Faced a problem, there is an array of numbers, for example

[603, 21, 25, 23, 2, 57, 19, 148, 160, 182, 501, 60, 26, 21, 25] 

We need to make it so that the algorithm somehow selects all the numbers for the new array so as to remove all deviations and find the average between the remaining numbers. (the format of the formula is any, but in the priority of Python, Excel)

My attempts:

  1. As I tried, it made the condition that if the deviation of the next number is more than 10%, do not add, otherwise add to the array - then there was 1 problem, in the example above, because 1 is taken to start operation 1, it turns out that the basis is the number 603, from which it follows that in the end the average of all the numbers in the array will be 603, because there are no more numbers in the array that fit the condition.

  2. Further to get out of this situation, made it more difficult, made the creation of "categories", worked like this, 2 cycles with the condition checked whether the number fit the current category, if not, a new one is created and as a result something like this came out [[603], [21, 23, 19, 21], [25, 26, 25], [57, 60], [148, 160, 182], [501]] , further sorted by length and selected the longest array.

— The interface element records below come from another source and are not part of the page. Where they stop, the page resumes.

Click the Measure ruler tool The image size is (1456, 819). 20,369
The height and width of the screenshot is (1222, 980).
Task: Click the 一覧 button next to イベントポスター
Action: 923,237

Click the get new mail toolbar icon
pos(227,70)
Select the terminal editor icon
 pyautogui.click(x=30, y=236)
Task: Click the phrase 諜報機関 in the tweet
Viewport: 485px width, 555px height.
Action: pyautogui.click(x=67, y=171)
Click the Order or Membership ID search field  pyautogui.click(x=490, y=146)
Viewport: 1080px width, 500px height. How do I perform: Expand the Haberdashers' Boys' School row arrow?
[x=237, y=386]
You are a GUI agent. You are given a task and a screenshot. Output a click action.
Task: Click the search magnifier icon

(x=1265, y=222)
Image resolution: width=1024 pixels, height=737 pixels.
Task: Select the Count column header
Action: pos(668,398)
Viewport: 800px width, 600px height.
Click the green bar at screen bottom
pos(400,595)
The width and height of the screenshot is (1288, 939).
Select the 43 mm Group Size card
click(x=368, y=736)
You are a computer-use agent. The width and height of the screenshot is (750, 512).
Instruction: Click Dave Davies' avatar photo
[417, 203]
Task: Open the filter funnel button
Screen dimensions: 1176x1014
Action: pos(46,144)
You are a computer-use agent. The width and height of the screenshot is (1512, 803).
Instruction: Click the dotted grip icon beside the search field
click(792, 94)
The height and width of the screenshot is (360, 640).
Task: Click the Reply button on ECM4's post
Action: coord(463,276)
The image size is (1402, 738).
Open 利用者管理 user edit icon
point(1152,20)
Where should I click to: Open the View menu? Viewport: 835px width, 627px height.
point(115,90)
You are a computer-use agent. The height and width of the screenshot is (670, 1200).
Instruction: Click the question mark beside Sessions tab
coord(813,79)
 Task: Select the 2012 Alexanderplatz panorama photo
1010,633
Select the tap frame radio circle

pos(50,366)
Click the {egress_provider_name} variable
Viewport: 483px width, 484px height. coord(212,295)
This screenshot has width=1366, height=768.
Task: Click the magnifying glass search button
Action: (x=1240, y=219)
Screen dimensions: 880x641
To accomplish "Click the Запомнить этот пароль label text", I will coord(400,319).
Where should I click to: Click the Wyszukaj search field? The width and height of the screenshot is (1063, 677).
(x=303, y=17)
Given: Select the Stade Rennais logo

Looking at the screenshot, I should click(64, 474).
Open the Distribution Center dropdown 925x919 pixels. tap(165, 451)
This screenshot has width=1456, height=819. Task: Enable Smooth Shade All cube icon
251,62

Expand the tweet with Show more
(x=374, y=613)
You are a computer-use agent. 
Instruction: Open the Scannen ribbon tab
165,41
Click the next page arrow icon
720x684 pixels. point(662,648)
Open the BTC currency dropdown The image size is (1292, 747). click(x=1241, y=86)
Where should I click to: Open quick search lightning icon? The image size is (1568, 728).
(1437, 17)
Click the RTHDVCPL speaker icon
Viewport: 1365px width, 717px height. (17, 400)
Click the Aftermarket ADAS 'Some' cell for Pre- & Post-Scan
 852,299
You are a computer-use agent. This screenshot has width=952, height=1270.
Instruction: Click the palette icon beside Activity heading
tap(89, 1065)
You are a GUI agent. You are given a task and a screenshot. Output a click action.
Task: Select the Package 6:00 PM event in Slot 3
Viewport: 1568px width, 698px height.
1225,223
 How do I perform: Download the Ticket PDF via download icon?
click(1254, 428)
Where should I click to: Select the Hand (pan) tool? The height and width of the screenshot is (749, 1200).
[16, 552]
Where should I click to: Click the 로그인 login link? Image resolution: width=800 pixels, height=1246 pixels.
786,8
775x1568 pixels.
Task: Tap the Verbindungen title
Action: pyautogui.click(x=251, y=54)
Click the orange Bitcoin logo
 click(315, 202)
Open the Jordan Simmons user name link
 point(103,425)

In the end, neither the option nor the one in the end did not fit, maybe the formulas of the square deviation or the mean geometer. values ​​somehow use, no ideas yet.

  • four
    Show me an example of a good result - MBo
  • Well, it seems like a standard approach ... we consider the average, consider the confidence interval, consider the maximum deviation, if it is more than the confidence interval - discard the maximum deviating value and repeat. Ps. I don’t understand at all - at the beginning it’s just like an array, and then positional dependence emerges in method 2 ... - Akina
  • @MBo is a good example, it’s in the end, for example, that I showed above there should be an average of about 22, meaning the numbers that are much more than 20 and less should be discarded, otherwise the arithmetic average will be much wrong - 100THE BONUS

3 answers 3

Solution using the Scikit-Learn module - similar methods are often used in machine learning and data processing tasks (the input data set must be two-dimensional, so in the case of a simple list, it will have to be converted to a table with one column).

 import numpy as np from sklearn.covariance import EmpiricalCovariance, MinCovDet a = np.array([603, 21, 25, 23, 2, 57, 19, 148, 160, 182, 501, 60, 26, 21, 25]) # reshape 1D array to 2D matrix X = a.reshape(-1, 1) 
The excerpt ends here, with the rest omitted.